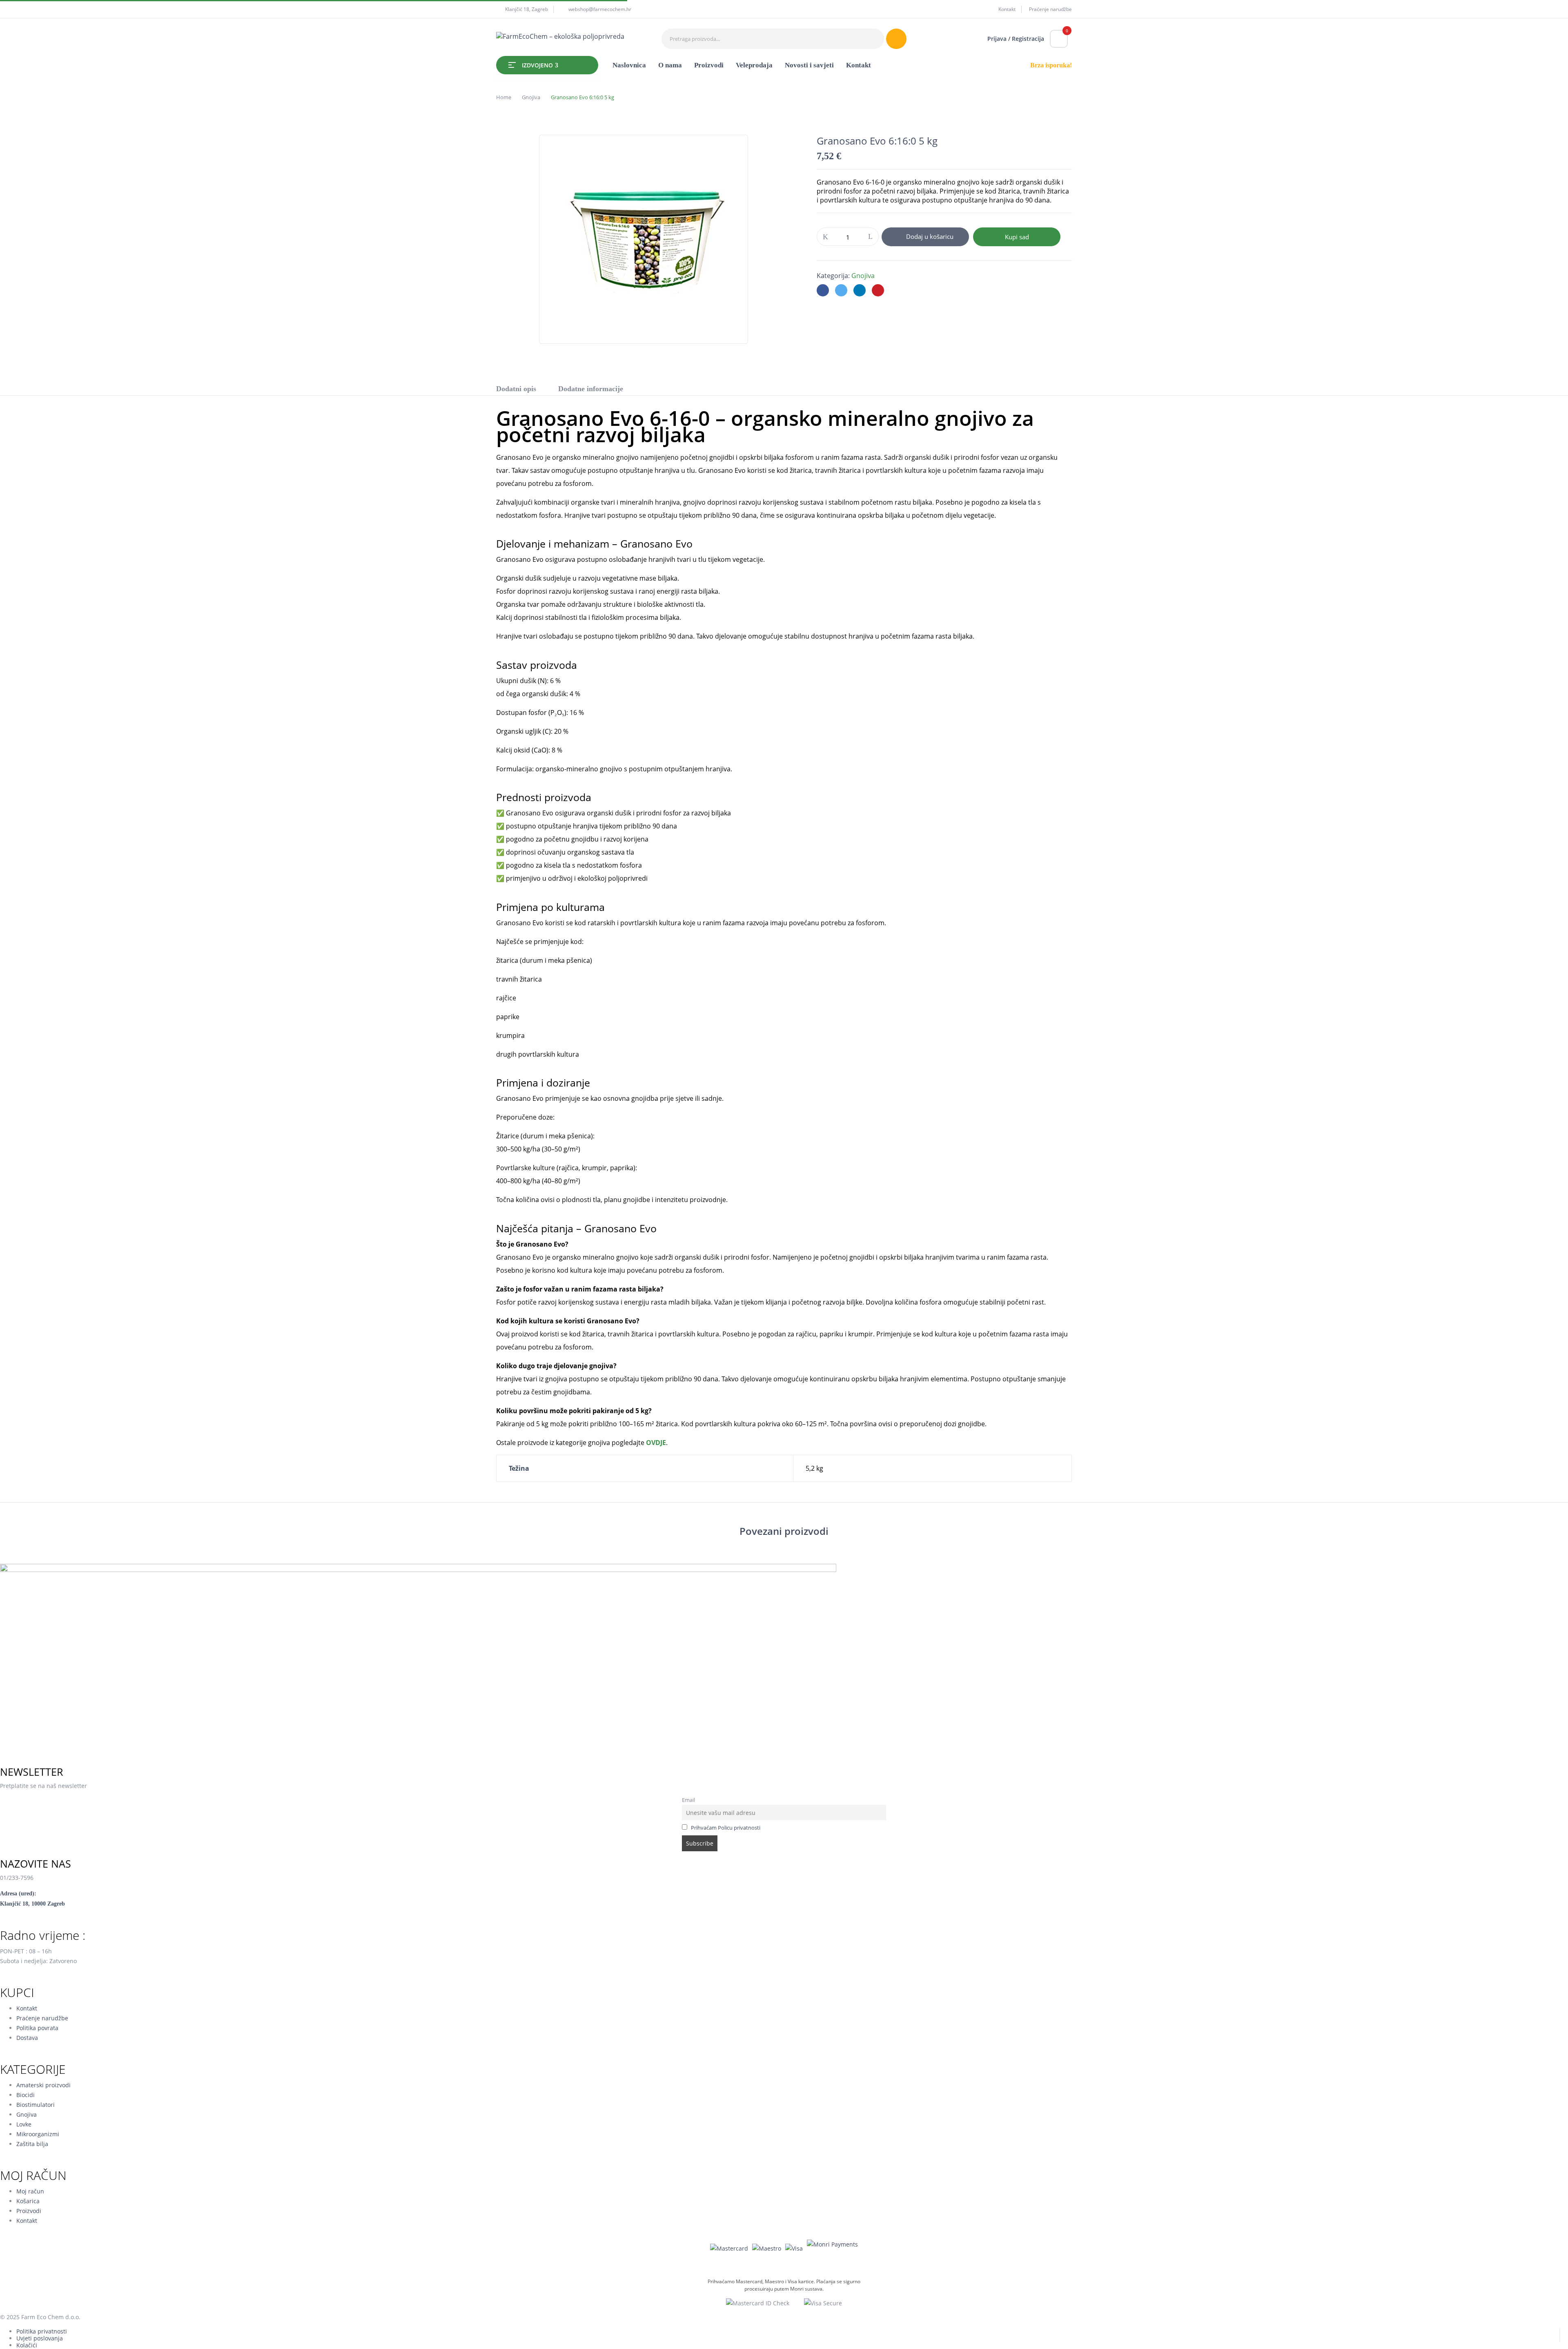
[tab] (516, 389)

*-*-*

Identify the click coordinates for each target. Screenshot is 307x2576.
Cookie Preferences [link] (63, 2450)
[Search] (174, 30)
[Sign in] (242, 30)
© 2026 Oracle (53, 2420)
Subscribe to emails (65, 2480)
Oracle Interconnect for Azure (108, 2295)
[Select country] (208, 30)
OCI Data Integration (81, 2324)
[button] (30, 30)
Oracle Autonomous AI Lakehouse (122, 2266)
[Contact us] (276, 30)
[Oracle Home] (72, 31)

*-*-*

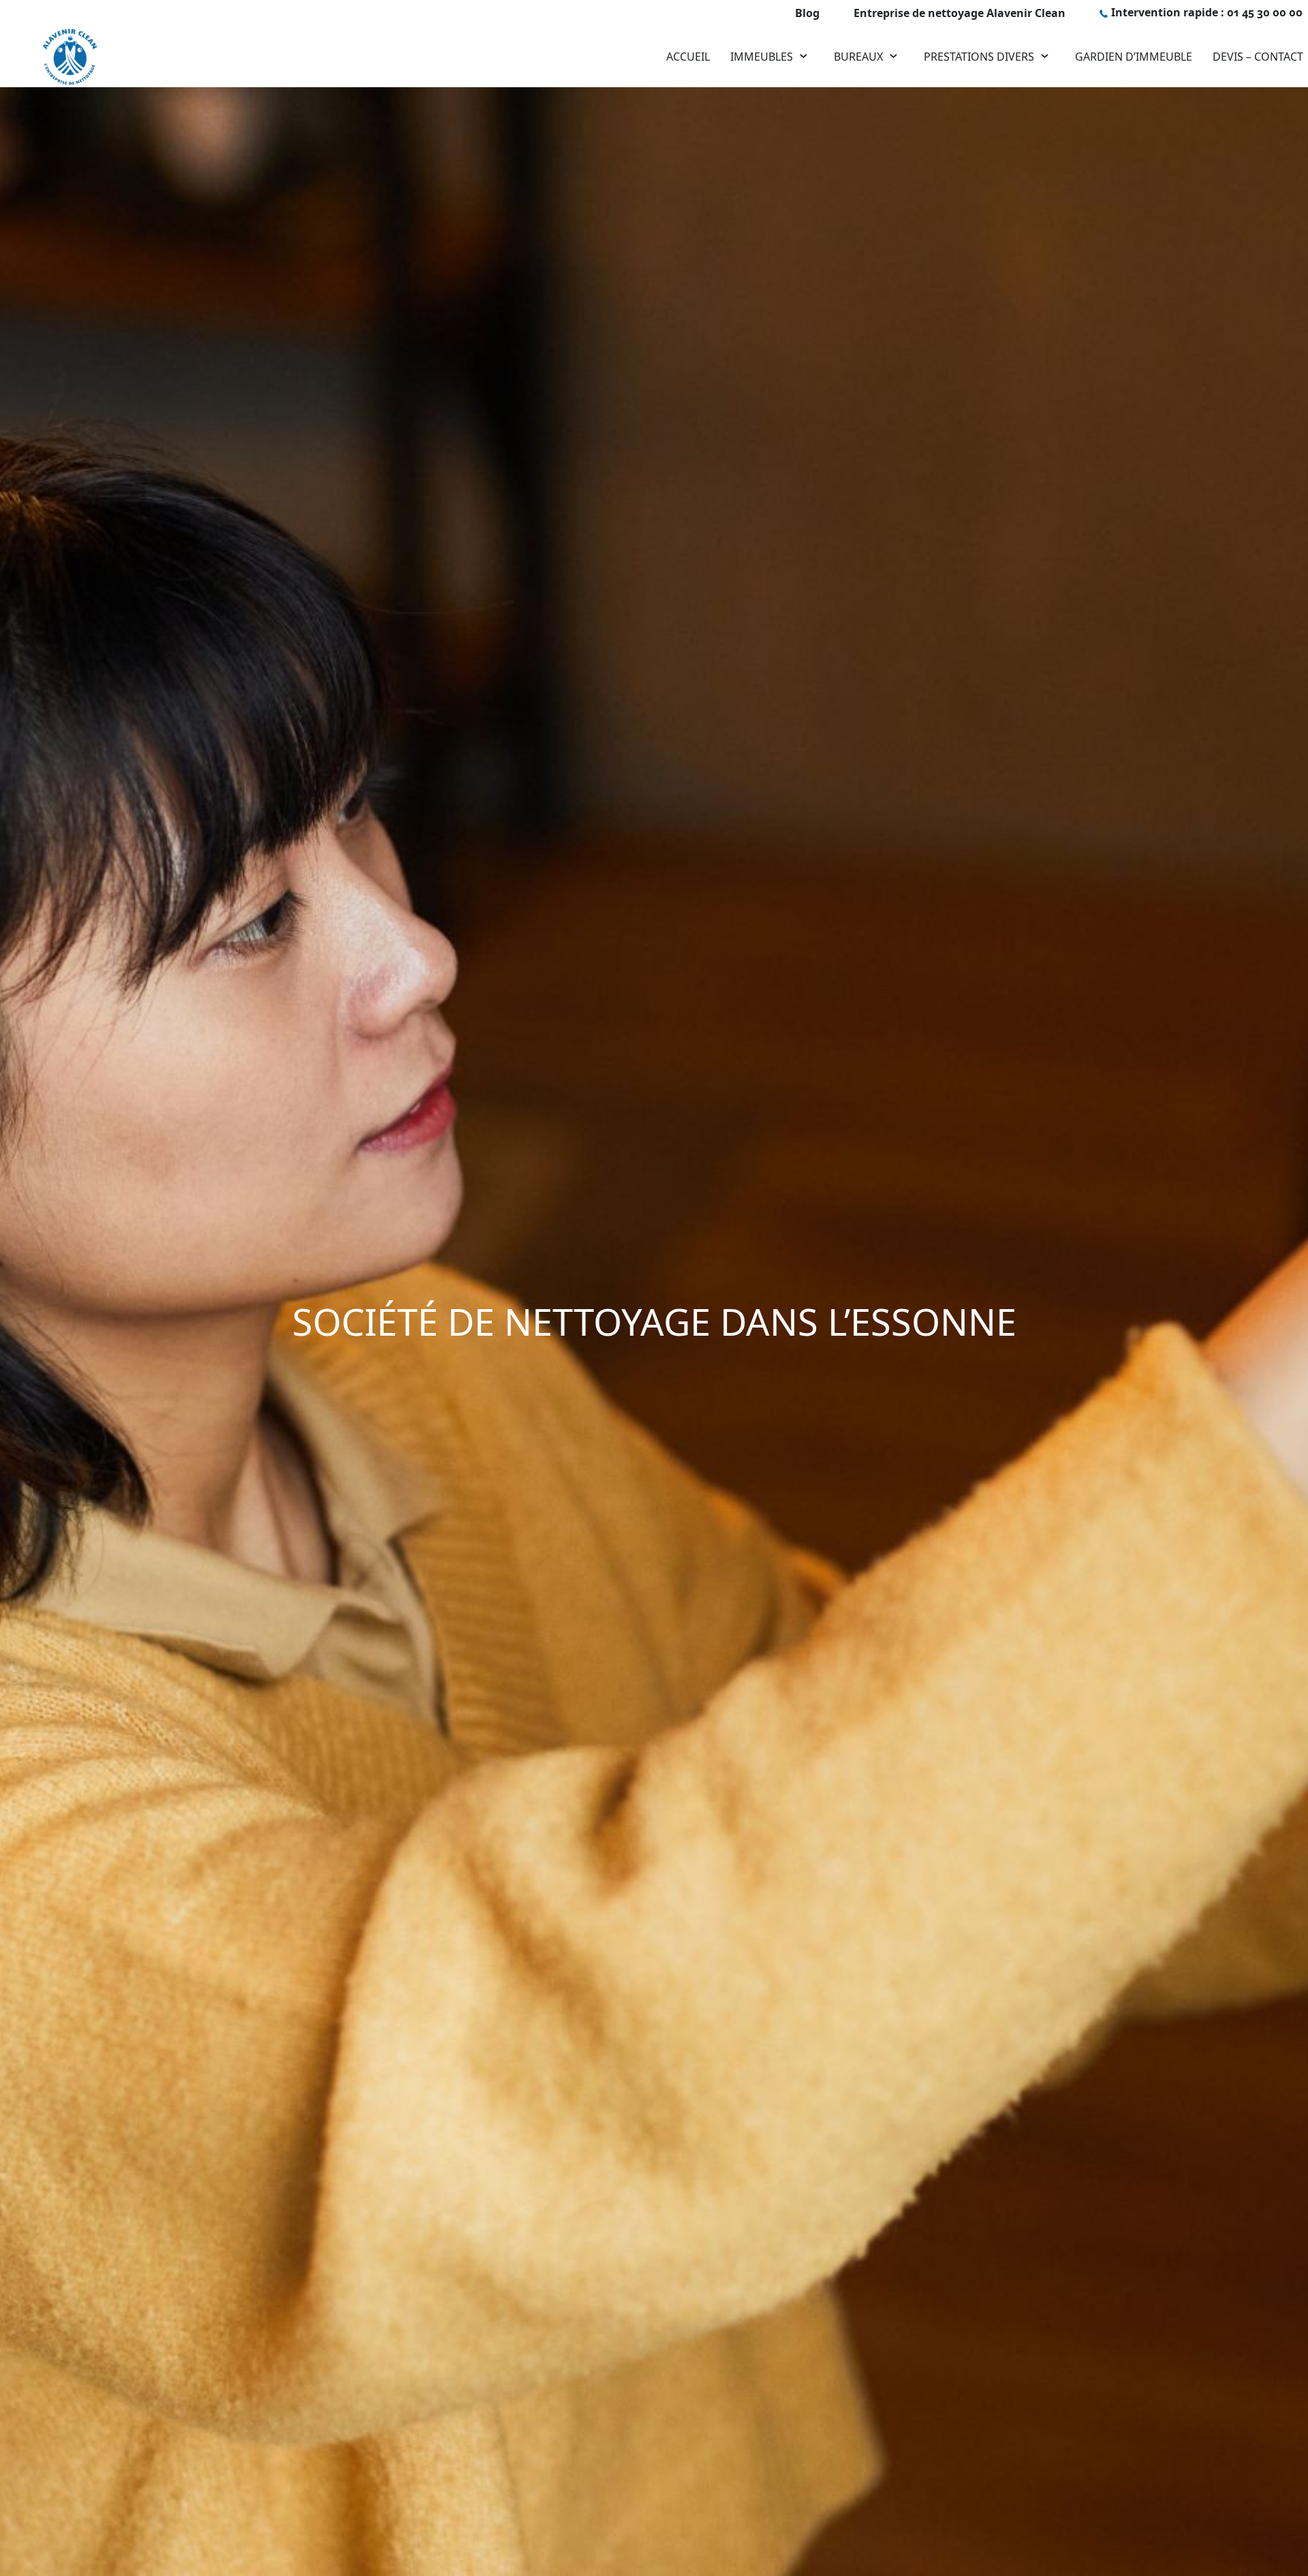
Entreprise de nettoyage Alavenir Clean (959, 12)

*-*-*

Work item. For this exercise, output exactly the lines above from the line with "Oracle (53, 2420)" to the line with "[Oracle Home] (72, 31)", counting both, and leave out the rest.

Exercise response.
© 2026 Oracle (53, 2420)
Subscribe to emails (65, 2480)
Oracle Interconnect for Azure (108, 2295)
[Select country] (208, 30)
OCI Data Integration (81, 2324)
[button] (30, 30)
Oracle Autonomous AI Lakehouse (122, 2266)
[Contact us] (276, 30)
[Oracle Home] (72, 31)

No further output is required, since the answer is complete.